A friend of mine is interested in the answer to the following question:
I told him that I’m pretty sure the RF can’t get through the holes in the building if they are smaller than the wavelength, which I’m pretty sure is correct. I don’t know anything about the attenuation issues, though. Help from Smart Physics People is appreciated.
“RF can’t get through the holes in the building if they are smaller than the wavelength”
This is how I understand it, from the point of view of building enclosures to keep electromagnetic interference in or out. Note that the dimension of the hole for this purpose is its longest dimension.
Have your friend get a copy of the book Noise Reduction Techniques in Electronic Systems by Henry W. Ott, John Wiley and Sons.
He has an excellent dissertation on shielding. To quote from the book: As a practical matter, the intrinsic shielding is of less concern that the leakage through seams, joints and holes. … The amount of leakage from a shield discontinuity depends mainly upon 3 things; 1) The maximum linear dimension, 2) The wave impedance, 3) the frequency.
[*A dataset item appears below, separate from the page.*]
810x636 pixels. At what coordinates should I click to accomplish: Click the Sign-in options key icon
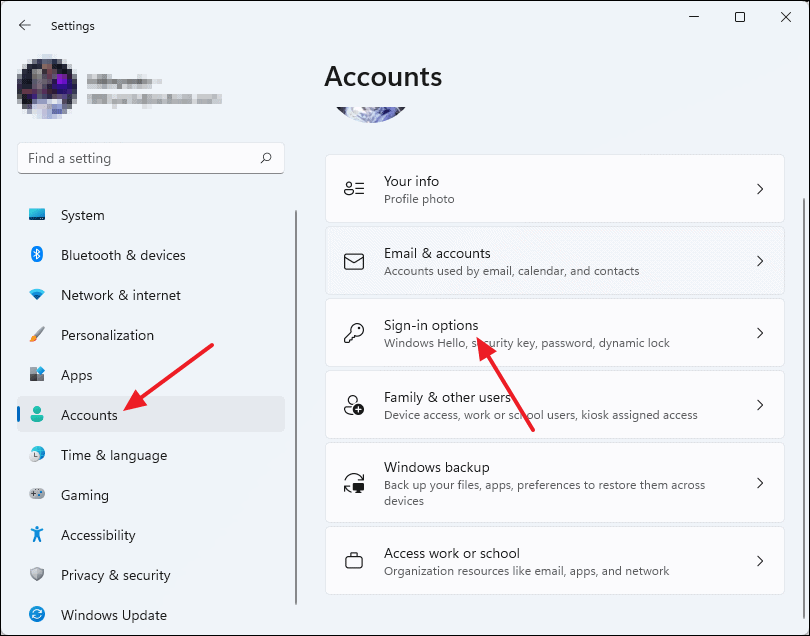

He goes on to say A rectangular [opening] forms a slot antenna. Such and entenna even if very narrow can cause considerable leakage it is longer than 1/100 wavelength.
He then gives a formula for attenuation of a shield having holes in it of maximum dimension l at wavelength L.
S in db = 20log(L/2l)
So it looks like the length of the metal studs is more critical than the spacing.
By the way. That formula was for one hole and the shielding effectiveness (attenuation) is reduced by approximately the square root of the number of holes.
I don’t believe metal studs will attenuate reasonably high frequencies very much.